Die amerikanische Psychoanalytikerin Nuar Alsadir hat eine Form des Lachens erforscht, die sie als Ausbruch des Unterbewusstseins sieht. Ein Gespräch über die Frage, wie man zu seinem authentischen Ich gelangt – und so ein zufriedeneres Leben führt.

Foto: Connected Archives

SZ-Magazin: In Ihrem Buch Animal Joy beschreiben Sie, wie Sie als Psychoanalytikerin auf einer Fachkonferenz sprachen – und mitten in Ihrem Vortrag einen Lachanfall bekamen.
Nuar Alsadir: 
Während der Konferenz trug ich ein Ansteckmikrofon am Pullover. Als ich meinen Kopf zur Seite drehte, wurde das Wort »Ejakulation«, das ich gerade dabei war auszusprechen, überraschend verstärkt. Ich sagte: »Das war laut.« Und dann brach ich in ein Lachen aus.

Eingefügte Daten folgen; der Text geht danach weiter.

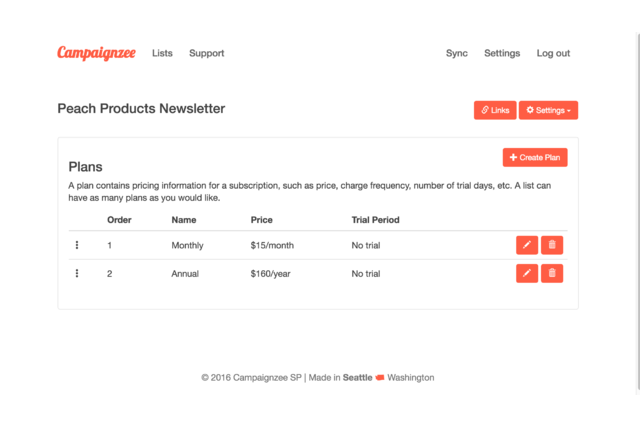
Task: Click the red Washington state flag icon
Action: point(380,378)
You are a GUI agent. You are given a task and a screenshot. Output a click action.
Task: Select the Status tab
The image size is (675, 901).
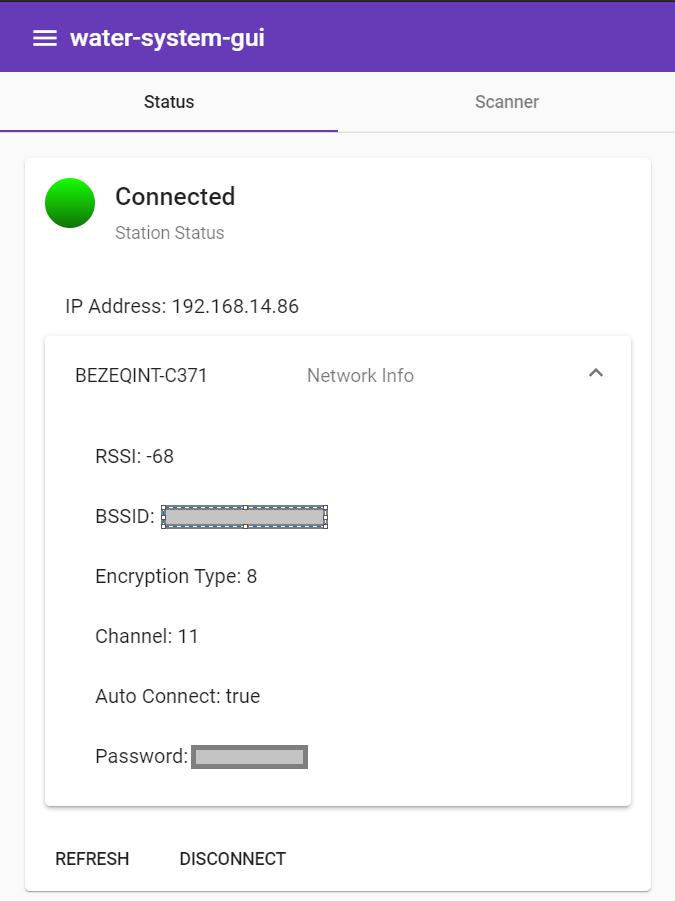tap(169, 102)
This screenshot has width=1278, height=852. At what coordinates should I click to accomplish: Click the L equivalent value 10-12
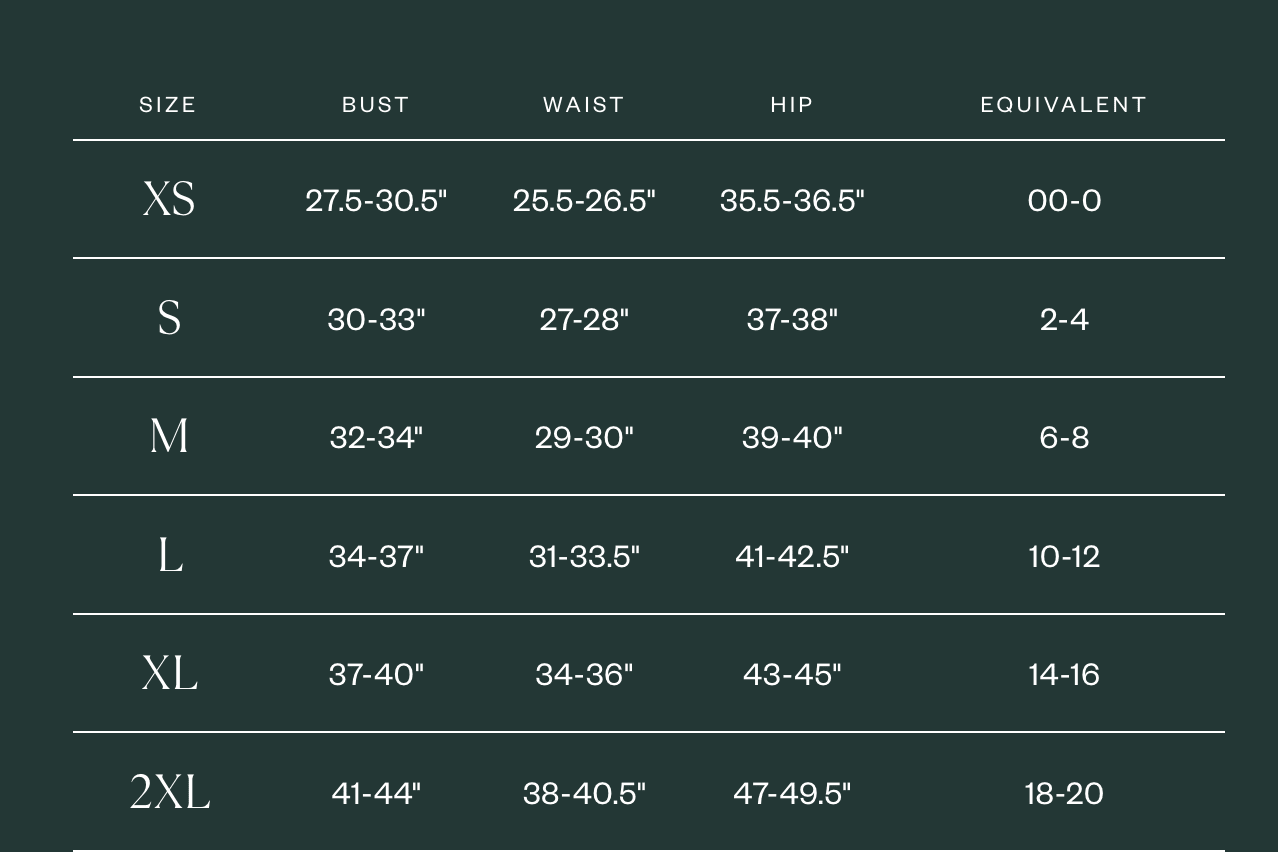(1064, 557)
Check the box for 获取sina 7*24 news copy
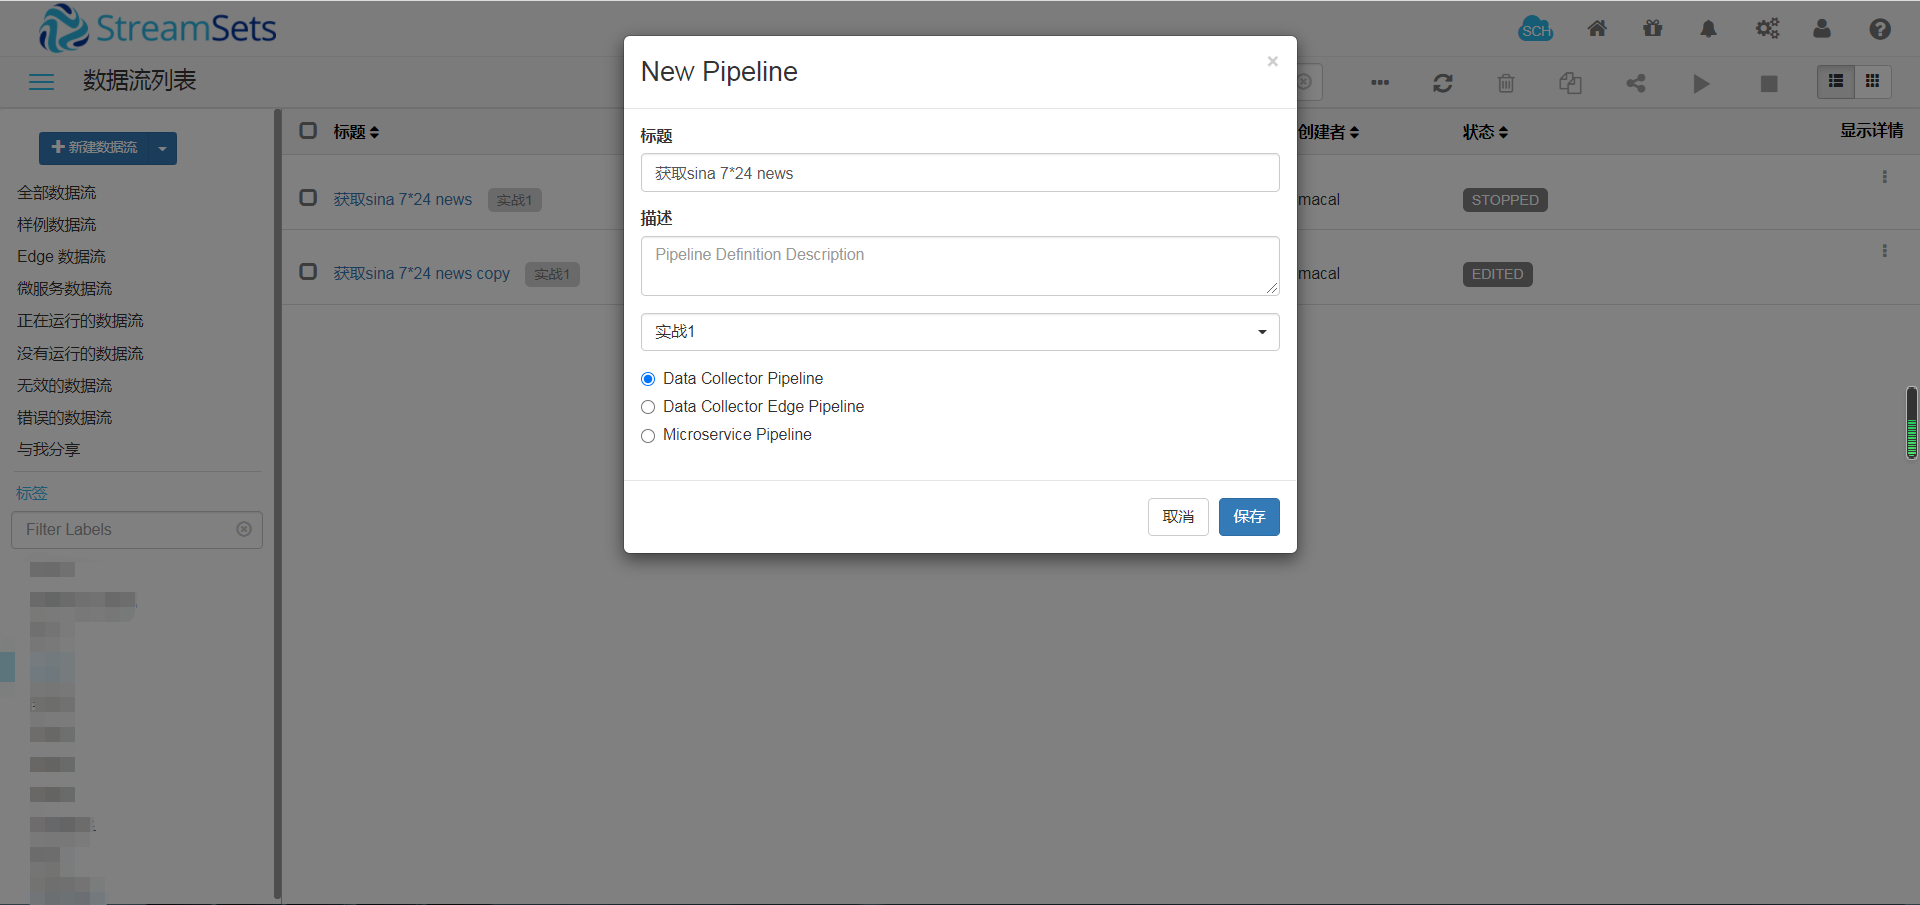This screenshot has height=905, width=1920. [308, 272]
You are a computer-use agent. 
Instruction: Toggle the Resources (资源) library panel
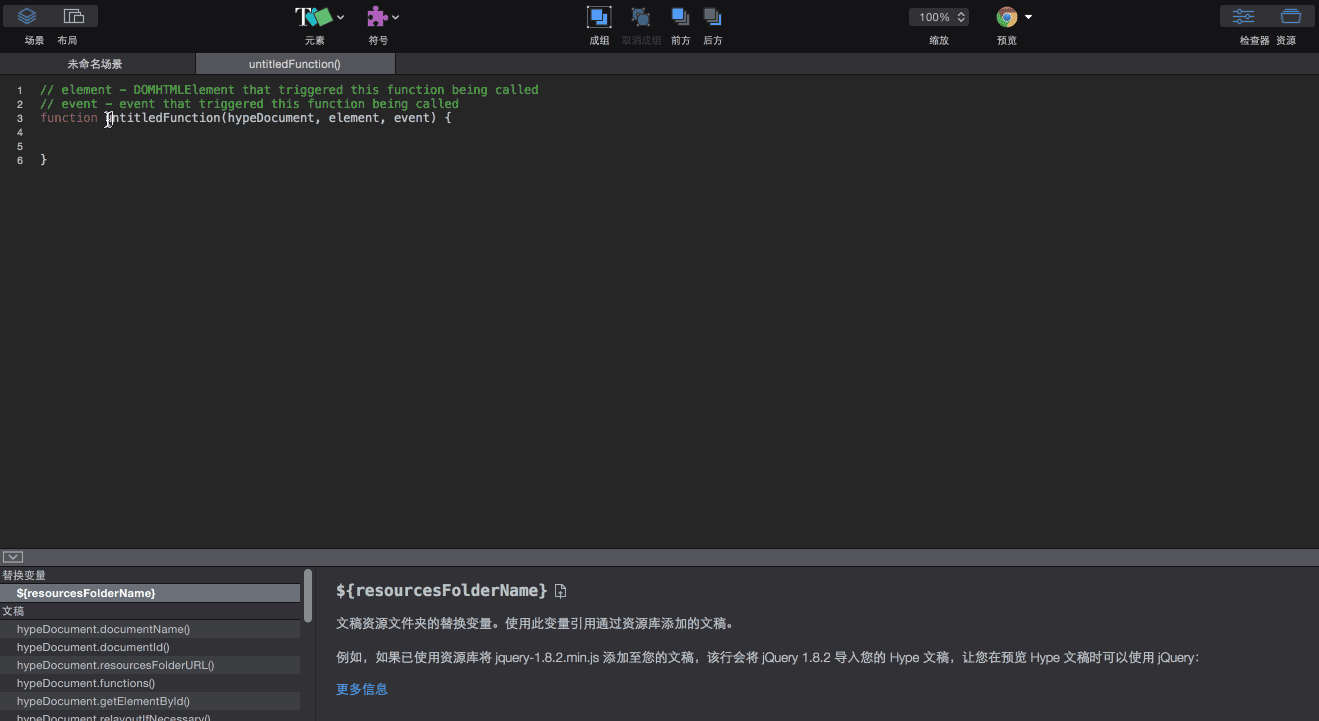[x=1291, y=17]
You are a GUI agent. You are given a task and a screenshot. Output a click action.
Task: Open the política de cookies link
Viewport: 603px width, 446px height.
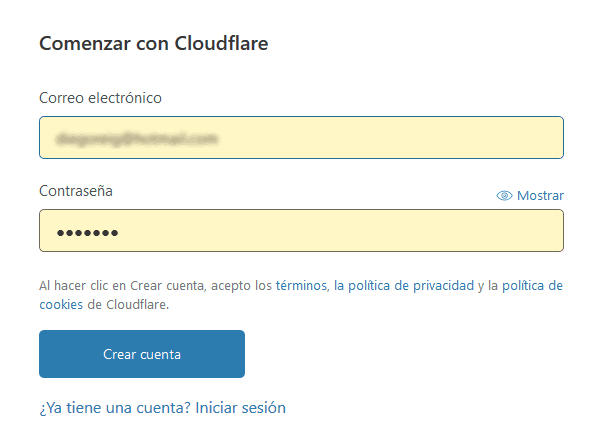(x=532, y=286)
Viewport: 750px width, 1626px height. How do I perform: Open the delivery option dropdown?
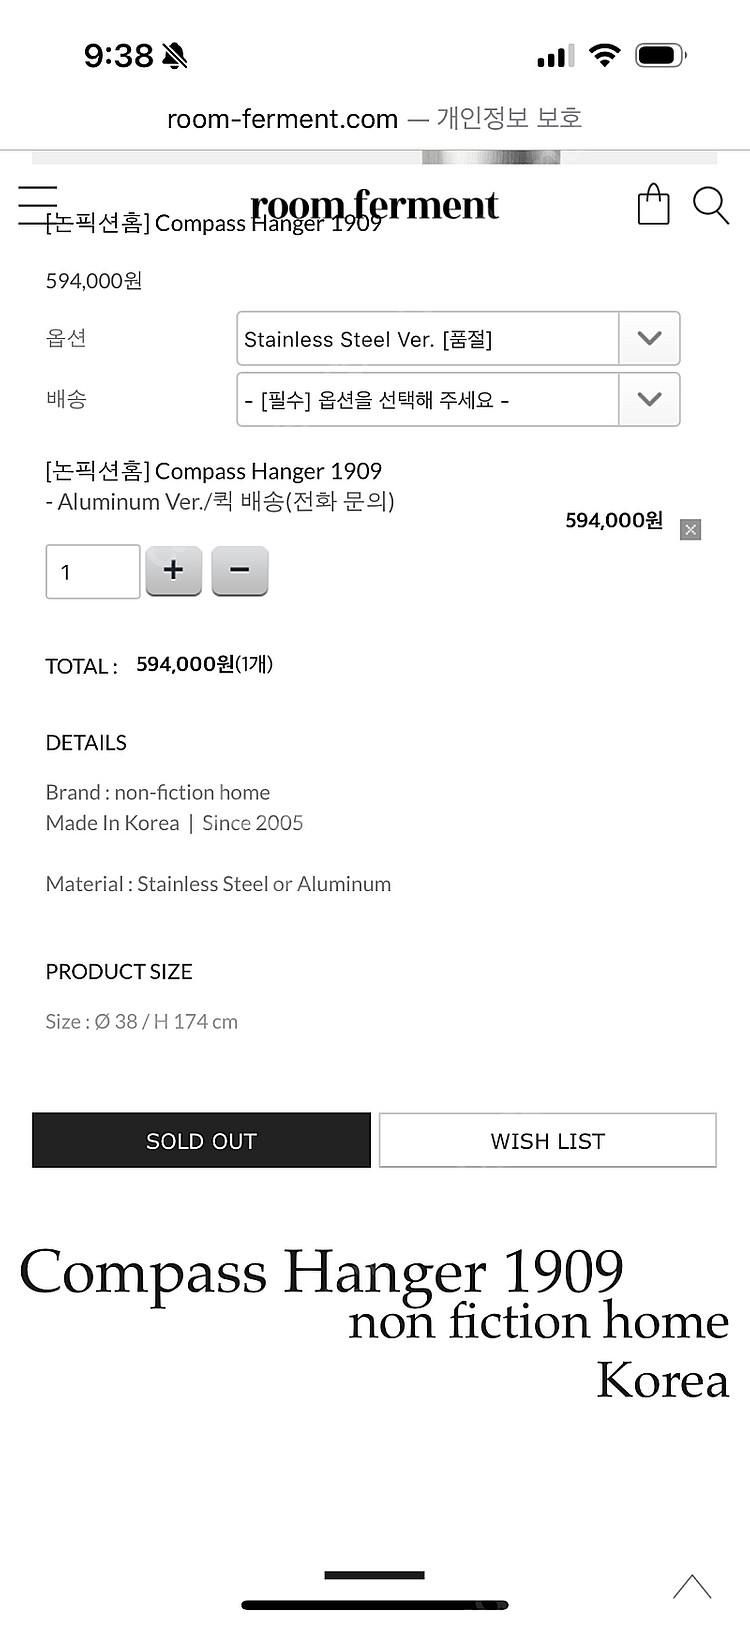(x=428, y=400)
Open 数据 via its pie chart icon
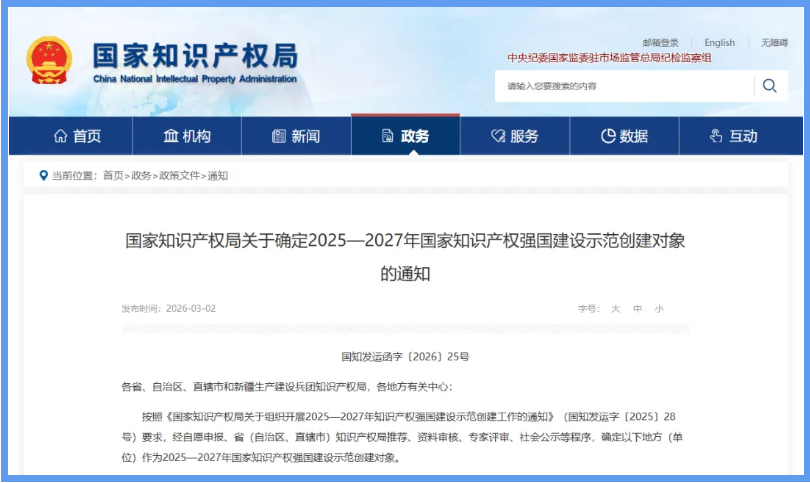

War das nicht schrecklich peinlich für Sie?
Es war ein interessanter Moment. Einerseits wollte ich mich wirklich zusammenreißen, zum Text zurückkommen und professionell sein. Auf der anderen Seite fühlt sich diese Art von körpergetriebenem Lachen, das wir auch Duchenne-Lachen nennen, großartig an, obwohl es unsinnig, exzessiv und unverständlich ist. Aus dem britischen Theater stammt der Begriff »Corpsing«, der dann in den allgemeinen Sprachgebrauch übergegangen ist: wenn der Schauspieler, der die Leiche spielt, in Gelächter ausbricht und sich weigert, diesen toten Körper zu mimen. In gewisser Weise beherrscht der Schauspieler, der mit seiner Rolle bricht, die gesamte Szene, die Aufführung und das Publikum. Eine ungeheure Macht. Zudem ist ein solches Lachen ansteckend: Wenn man Zeuge der Emotionen eines Menschen wird, werden sogenannte Spiegelneuronen aktiviert, und man spürt das Gefühl des Gegenübers in sich, als wäre es das eigene. Auch mein Lachanfall hat das Publikum angesteckt.